- [Requirement]: Nothing but a full, exact copy of the data is needed.

- [Listed entries]:
··········
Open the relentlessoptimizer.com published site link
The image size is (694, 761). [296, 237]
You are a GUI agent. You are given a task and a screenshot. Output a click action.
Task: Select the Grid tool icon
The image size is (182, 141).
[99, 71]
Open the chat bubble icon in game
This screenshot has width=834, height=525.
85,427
··········
- [Answer to the exercise]:
Open the relentlessoptimizer.com published site link
The image size is (694, 761). [296, 237]
You are a GUI agent. You are given a task and a screenshot. Output a click action.
Task: Select the Grid tool icon
The image size is (182, 141).
[99, 71]
Open the chat bubble icon in game
This screenshot has width=834, height=525.
85,427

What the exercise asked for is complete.